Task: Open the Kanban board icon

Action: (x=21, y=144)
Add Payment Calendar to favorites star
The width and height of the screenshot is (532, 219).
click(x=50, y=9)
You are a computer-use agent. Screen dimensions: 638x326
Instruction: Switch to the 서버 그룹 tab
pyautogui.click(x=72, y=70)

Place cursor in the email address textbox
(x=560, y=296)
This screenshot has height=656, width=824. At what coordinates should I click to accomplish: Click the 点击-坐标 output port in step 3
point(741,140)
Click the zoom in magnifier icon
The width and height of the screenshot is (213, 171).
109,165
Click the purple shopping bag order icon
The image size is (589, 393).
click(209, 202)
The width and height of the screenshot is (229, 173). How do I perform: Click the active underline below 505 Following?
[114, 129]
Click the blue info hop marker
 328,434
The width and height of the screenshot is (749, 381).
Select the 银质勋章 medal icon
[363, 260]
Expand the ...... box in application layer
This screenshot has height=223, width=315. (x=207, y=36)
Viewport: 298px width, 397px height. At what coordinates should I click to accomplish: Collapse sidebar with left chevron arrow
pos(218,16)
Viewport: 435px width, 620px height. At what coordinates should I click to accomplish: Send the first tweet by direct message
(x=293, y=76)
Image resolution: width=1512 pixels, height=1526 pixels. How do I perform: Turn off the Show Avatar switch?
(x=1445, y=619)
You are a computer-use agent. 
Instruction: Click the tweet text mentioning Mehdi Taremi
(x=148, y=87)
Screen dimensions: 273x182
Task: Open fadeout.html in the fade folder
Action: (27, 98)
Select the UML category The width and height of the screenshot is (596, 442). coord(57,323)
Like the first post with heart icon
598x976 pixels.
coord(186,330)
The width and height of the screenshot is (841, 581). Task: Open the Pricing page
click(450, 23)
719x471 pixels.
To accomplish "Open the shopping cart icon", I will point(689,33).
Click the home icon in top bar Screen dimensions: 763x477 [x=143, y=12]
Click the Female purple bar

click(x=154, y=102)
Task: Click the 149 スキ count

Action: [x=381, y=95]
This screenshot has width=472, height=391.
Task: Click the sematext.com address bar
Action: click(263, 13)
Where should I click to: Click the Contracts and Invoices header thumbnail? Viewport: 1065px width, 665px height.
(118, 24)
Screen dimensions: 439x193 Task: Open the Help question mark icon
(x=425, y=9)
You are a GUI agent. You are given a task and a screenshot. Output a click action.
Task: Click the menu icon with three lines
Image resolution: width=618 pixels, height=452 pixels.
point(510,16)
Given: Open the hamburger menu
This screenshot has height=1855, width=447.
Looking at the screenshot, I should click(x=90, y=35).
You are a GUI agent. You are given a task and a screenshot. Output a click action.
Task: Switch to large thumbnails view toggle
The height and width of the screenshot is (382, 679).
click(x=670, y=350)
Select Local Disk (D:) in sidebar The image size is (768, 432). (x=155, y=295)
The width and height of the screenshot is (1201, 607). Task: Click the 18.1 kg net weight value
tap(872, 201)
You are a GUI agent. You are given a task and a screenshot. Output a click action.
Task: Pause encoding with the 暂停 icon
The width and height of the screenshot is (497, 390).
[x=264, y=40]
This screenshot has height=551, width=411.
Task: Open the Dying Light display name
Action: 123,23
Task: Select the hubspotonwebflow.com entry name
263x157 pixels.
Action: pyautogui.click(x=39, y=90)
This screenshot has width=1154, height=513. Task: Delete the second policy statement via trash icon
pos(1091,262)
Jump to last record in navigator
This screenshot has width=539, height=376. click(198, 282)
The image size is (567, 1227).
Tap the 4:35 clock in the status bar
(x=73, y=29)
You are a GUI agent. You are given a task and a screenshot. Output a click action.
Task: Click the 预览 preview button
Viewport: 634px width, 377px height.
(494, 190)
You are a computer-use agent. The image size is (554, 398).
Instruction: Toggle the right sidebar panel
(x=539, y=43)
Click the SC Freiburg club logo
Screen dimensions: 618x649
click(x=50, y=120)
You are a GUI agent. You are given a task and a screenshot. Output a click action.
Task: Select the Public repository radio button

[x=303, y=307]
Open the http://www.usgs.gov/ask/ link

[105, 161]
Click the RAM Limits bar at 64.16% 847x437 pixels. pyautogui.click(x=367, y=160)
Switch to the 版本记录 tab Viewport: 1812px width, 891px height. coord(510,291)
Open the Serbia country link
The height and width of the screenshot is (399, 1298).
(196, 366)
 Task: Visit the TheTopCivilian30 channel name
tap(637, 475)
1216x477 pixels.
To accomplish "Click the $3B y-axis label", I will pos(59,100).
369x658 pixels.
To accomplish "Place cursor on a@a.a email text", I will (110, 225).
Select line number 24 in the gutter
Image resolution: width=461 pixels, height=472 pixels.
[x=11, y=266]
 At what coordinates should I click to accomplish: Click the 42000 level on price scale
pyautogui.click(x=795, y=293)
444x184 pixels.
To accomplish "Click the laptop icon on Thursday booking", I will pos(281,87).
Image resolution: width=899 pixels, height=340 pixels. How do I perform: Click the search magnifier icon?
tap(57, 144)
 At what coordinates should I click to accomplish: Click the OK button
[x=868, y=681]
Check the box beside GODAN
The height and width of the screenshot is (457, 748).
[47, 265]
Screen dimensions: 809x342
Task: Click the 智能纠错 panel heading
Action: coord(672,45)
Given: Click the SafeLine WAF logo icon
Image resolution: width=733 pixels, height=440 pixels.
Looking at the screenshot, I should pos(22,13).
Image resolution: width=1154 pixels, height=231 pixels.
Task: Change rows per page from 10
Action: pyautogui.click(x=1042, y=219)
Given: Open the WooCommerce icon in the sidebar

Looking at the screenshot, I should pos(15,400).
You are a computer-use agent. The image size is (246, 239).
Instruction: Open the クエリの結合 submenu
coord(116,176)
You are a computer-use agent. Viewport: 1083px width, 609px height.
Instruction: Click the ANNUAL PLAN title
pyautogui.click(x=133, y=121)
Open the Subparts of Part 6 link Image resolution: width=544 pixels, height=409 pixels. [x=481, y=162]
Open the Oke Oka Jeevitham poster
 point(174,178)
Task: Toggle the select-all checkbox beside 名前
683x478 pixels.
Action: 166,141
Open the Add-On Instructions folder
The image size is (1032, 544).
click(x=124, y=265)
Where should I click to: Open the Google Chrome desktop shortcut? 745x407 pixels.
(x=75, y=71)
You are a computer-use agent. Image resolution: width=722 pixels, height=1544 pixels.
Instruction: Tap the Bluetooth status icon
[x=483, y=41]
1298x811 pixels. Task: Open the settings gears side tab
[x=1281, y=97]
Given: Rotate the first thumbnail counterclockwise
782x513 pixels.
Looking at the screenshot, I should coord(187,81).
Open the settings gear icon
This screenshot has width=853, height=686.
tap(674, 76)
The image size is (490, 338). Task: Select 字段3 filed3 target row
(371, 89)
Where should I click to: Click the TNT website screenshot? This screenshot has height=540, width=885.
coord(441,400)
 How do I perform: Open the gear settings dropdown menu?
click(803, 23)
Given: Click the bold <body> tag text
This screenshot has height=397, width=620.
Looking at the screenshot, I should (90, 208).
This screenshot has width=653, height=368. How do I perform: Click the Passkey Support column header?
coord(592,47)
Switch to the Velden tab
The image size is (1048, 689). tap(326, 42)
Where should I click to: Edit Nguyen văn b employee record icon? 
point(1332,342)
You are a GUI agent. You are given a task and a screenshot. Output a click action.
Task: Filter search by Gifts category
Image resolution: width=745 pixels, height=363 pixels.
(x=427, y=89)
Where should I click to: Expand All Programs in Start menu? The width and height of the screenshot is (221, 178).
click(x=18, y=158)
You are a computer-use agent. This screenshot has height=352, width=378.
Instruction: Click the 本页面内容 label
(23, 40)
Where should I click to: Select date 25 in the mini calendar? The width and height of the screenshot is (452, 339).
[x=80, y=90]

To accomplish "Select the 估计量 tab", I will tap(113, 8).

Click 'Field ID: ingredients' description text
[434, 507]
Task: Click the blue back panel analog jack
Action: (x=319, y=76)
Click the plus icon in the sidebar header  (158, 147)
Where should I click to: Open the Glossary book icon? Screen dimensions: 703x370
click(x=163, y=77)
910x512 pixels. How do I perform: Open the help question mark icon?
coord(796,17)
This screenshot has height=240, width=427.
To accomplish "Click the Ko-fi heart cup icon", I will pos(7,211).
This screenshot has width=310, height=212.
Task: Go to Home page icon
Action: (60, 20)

* _Exercise requirements_
List each line of the entries that holds the string "logo".

* _Exercise response_
Click the SC Freiburg club logo
Given: Click the SafeLine WAF logo icon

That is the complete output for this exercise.